Science as the Enemy
Science is a method, and nothing more. It’s a way of looking at the world critically, with doubt and skepticism, a dogged quest for reality, a search for, and testing of, truth. For some strange reason this makes it the enemy. Science has supposedly shape-shifted into a source of evil facts whose only goal is to attack our beliefs.
Politics and religion are the major opponents of science. Time and again they pledge to save us from its soul-destroying honesty.
Politicians rely on emotions. Using half-truths, exaggerations, and false empathy they can cloud our judgement with false sincerity and rhetoric. They promise us personal integrity, future prosperity, and justice for all, but their actions show these challenges to be far beyond their capacity. In an effort to hide their deficiencies they impose secrecy at every access point. Science asks straight-forward simple questions and these questions embarrass and weaken politicians.
Meanwhile, religion, that other powerful anti-science advocate, is at an even greater risk with provable realities being their primary existential threat. Religion is home to the mystical, the miracles, where the impossible becomes possible if only we have faith. Their response to the threat of science is to roll forward their heaviest armour in the form of heavenly protection and life everlasting. Unfortunately, heavenly protection has always sounded better than it looked, placing whatever group you belong to above the rest. Like the sports heroes who thank Jesus Christ for giving them victory over supposedly less deserving opponents, but it does feel right to those who believe.
The truly scary one to lose is the afterlife. Rejecting it is beyond frightening. To accept death as the end, with nothing more, changes our whole vision of ourselves. The entire history of self-aware humanity is based on life-everlasting. It has justified and explained our actions for over a thousand generations. Denying it must be wrong, even malicious, therefore, science has to be wrong. Of course, science doesn’t say there is no afterlife, only that no proof exists.

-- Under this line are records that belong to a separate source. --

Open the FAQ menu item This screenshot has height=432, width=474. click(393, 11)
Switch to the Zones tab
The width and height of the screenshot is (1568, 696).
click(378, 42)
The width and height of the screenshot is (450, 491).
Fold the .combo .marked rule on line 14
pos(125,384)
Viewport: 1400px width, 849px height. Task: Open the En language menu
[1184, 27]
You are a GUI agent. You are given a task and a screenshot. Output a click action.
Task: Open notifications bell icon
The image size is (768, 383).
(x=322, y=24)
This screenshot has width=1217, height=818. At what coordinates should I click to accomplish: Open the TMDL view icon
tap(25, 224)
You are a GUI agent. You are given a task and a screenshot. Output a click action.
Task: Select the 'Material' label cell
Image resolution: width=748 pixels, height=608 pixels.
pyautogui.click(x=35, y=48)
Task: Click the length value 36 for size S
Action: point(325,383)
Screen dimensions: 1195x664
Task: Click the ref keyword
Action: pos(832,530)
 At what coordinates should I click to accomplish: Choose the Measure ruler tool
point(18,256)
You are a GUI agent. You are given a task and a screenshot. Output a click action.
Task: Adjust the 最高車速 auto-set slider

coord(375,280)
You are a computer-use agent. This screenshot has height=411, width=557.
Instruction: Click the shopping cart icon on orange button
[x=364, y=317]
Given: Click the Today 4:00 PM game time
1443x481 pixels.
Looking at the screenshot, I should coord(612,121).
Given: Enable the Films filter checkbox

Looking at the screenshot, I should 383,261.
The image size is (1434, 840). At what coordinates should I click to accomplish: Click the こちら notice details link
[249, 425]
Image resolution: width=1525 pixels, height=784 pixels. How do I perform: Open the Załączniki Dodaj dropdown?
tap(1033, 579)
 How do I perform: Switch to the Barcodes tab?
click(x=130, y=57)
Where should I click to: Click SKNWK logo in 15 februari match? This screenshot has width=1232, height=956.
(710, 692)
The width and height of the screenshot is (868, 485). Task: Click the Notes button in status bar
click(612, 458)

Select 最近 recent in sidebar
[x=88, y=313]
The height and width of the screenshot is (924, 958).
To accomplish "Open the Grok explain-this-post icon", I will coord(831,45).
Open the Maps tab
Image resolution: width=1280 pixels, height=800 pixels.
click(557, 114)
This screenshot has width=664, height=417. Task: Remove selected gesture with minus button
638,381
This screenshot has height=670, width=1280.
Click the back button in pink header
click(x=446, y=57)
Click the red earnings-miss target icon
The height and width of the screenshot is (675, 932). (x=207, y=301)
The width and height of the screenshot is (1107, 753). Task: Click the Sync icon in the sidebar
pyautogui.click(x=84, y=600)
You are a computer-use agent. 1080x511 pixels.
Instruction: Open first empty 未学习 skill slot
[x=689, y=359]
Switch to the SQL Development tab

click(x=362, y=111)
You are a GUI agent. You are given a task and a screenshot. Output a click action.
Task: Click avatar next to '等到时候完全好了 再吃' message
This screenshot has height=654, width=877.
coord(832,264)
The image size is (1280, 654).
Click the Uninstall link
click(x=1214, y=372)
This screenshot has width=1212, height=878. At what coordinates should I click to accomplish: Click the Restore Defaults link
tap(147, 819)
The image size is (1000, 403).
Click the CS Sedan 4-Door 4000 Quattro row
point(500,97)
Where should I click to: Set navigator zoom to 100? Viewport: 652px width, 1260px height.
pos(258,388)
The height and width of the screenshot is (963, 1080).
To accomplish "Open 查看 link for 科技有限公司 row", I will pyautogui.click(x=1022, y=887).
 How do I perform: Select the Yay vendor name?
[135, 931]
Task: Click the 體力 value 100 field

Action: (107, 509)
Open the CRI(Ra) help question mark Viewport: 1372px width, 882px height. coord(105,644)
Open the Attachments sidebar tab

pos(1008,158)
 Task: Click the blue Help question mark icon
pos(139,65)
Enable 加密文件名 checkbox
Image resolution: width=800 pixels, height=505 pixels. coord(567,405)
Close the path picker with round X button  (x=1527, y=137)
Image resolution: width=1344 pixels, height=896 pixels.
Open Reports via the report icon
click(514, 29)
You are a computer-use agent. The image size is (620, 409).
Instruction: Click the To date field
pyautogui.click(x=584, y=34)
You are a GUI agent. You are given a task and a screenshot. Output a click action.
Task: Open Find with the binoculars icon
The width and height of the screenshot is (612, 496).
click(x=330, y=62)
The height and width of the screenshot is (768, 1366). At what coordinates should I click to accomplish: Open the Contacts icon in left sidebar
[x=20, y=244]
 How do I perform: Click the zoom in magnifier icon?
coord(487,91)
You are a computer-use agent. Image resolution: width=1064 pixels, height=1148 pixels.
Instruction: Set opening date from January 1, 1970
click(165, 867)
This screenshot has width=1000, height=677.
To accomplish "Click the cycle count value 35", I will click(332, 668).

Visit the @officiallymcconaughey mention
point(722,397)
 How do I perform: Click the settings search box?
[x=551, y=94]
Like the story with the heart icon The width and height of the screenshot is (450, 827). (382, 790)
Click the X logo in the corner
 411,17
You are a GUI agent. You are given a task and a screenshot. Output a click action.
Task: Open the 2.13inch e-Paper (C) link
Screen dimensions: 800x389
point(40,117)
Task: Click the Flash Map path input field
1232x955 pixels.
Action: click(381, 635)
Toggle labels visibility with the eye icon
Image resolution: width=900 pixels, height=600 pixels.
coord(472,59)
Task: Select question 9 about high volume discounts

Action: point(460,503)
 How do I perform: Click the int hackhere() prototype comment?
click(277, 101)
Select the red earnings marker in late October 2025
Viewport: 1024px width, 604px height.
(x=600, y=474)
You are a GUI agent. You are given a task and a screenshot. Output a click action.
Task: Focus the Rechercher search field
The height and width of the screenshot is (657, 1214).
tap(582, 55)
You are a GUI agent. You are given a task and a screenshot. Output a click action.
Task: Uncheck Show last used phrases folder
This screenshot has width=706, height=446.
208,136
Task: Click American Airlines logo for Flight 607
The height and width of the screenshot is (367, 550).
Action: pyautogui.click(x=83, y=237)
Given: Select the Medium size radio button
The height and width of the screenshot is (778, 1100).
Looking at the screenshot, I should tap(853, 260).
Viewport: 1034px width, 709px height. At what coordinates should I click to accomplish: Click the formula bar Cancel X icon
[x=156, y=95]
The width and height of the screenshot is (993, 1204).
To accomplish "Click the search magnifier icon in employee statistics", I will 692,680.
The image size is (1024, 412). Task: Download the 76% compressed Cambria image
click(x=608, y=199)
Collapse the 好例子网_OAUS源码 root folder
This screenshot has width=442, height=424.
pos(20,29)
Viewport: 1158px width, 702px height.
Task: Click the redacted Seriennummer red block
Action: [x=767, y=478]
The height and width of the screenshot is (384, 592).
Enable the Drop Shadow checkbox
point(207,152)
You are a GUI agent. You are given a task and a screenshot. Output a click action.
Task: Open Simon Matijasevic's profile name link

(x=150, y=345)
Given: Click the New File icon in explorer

Religion holds tightly to its role as the traditional line of last defence, the drug that cures all of our fears. Its champions offer control, protection, and immortality, so long as we accept without question, but in doing so we must reject reality. For instance, its proponents hide the fact that science isn’t an ideology. It doesn’t compete with faith. Its only task is to examine and test knowledge and because of this it must accept all possibilities, including the possibility that God exists. You can actually believe in God without the support of organized religion. Many, perhaps most, scientists do believe in God.
In the search for truth science embraces uncertainty, and embedded within uncertainty is a recognition that, inherently, science must also embrace that we have no proof God doesn’t exist. It’s not a black and white battle. Those who tell you differently have their own agenda.